Don't get me wrong. I am in no way opposed to split training programs. If you look throughout this blog you'll find a number of good workout suggestions and routines that use a split schedule. Also, if you read past article of mine from 10 years back or so—mainly in Iron Man magazine and MuscleMag International—you will discover back then that I recommended split workouts almost exclusively.
Strength Coaches, Personal Trainers, Writers, and Their Personal Efficacy
Here's the thing: I recommend that—after laying a good foundation during your first year of training by using almost exclusive full-body workouts—you experiment with different training splits. Two-way splits, three-way splits, four-way splits, one-muscle-group-per workout splits, double-splits—you name it, I recommend that you try it.

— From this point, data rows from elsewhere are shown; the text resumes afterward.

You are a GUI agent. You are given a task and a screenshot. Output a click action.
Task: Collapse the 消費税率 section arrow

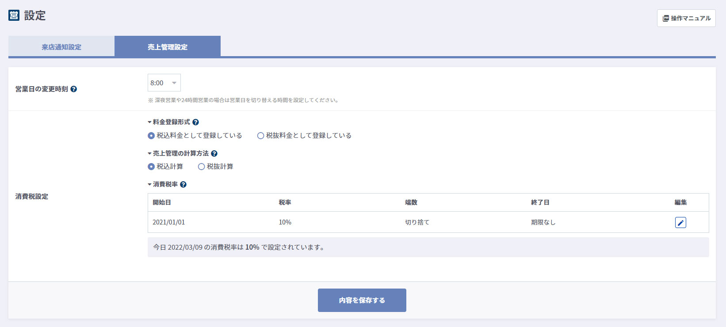coord(149,185)
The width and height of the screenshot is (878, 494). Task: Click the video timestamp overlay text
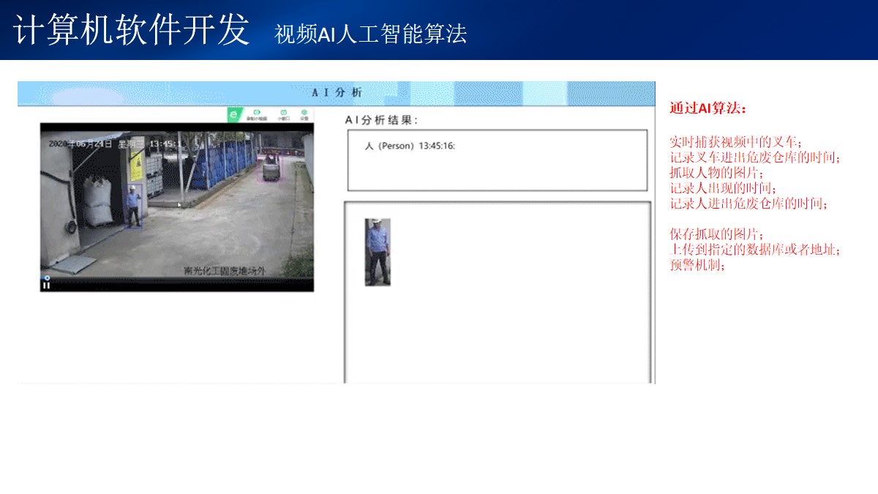pos(110,144)
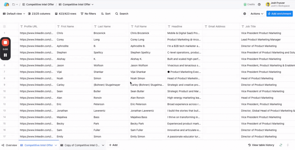
Task: Pause the recording in the floating widget
Action: point(5,55)
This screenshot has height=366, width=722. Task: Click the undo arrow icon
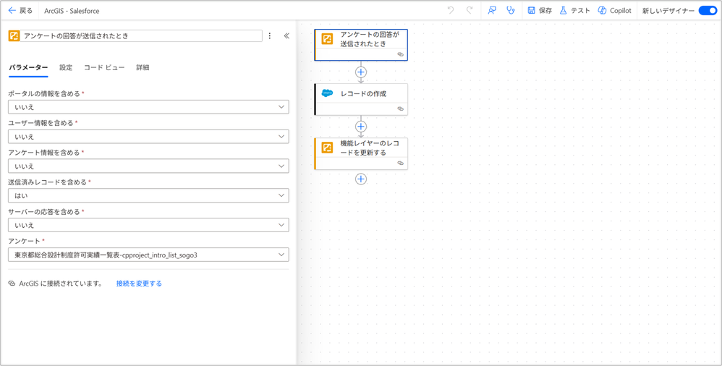451,11
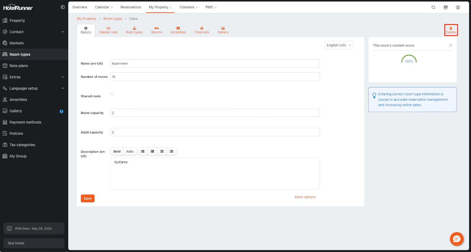Refresh the room's content score
Viewport: 471px width, 252px height.
coord(450,45)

But if you're going to do so, you need a good strength coach or personal trainer that understands the territory. (Preferably this trainer/coach should be able to train you in person; if not, find someone—such as myself—on the internet that understands how to apply his/her training principles.) If a strength coach/trainer doesn't know how to use a particular split and/or full-body program, then they aren't of much use. And, yes, some trainers are very good at making split workouts programs "work" and some are not. The same goes for full-body workouts.
Myself, I understand full-body workouts. I have used them on myself and others in order to gain lots of muscle, garner plenty of strength, train for powerlifting competitions, etc.

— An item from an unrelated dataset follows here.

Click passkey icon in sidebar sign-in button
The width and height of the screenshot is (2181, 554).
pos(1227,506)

3 Exercise, Full-Body Split Workout Programs
Which brings us around to the subject of this post: 3 exercise, full-body split workouts.
There are a number of full-body workouts that are effective depending on your physique, your training experience, and your training goals. Solely for the sake of gaining muscle mass, I like this particular form of training.
Here's how it works:
Train three days each week (say, Monday, Wednesday, and Friday). On each day, pick either a lower-body pushing exercise or a lower-body pulling exercise. Also, pick one upper body pushing exercise and one upper body pulling exercise for each session. At each workout session, rotate exercises. On each exercise, perform 5 to 8 sets for 5 to 8 reps.
A week of workouts might look like this:
Monday
Deadlifts: 8 sets of 5 reps
Wide-Grip Chins: 5 sets of 5 reps
Dips: 8 sets of 5 reps
Wednesday
Squats: 5 sets of 8 reps
Bent-Over Rows: 5 sets of 5 reps
Dumbbell Bench Presses: 5 sets of 8 reps
Friday
Deadlifts: 8 sets of 5 reps
Wide-Grip Chins: 5 sets of 5 reps
Dips: 8 sets of 5 reps
On the following Monday, you would repeat the Wednesday workout.
Not that complicated. But highly effective.